Vascular endothelial growth factor-B is neuroprotective in an in vivo rat model of Parkinson's disease

Abstract

Developing novel neuroprotective strategies for the treatment of Parkinson's disease (PD) is of great importance. We have previously shown that vascular endothelial growth factor-B (VEGF-B) is up-regulated in an in vitro model of PD using the neurotoxin rotenone. Addition of exogenous VEGF-B(167) was neuroprotective in this same model, suggesting that VEGF-B is a natural response to neurodegenerative challenges. Now we have extended this research using in vivo experiments. We tested a single intra-striatal injection of 3 μg VEGF-B(186), the more diffusible VEGF-B isoform, in a mild progressive unilateral 6-hydroxydopamine (6-OHDA) rat in vivo PD model. Treatment with VEGF-B(186) 6h prior to lesioning with 6-OHDA improved amphetamine-induced rotations and forepaw preference at 2, 4 and 6 weeks post-injection, indicating a neuroprotective effect.
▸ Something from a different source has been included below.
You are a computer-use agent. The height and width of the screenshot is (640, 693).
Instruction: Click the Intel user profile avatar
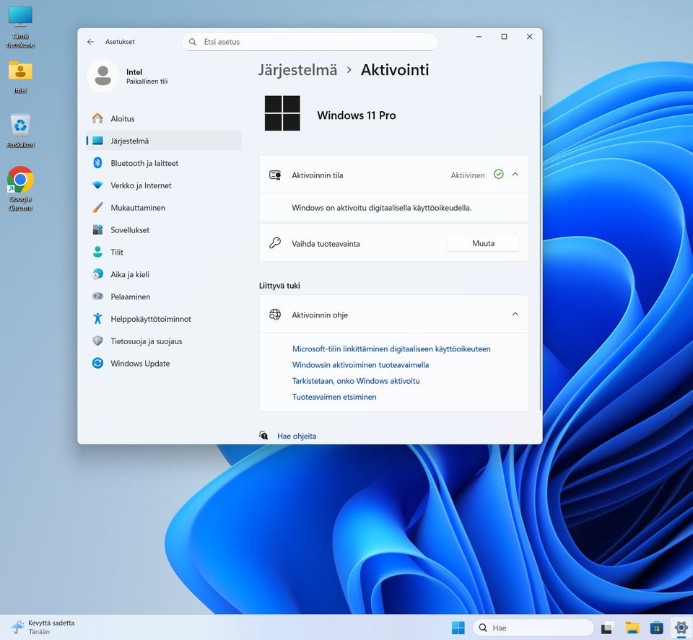point(103,76)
Immunohistochemical analysis showed that VEGF-B(186) treatment partially protected dopaminergic fibers in the striatum and demonstrated a partial rescue of the dopaminergic neurons in the caudal sub-region of the substantia nigra. Altogether our data suggest that VEGF-B(186) could be a new candidate trophic factor for the treatment of PD.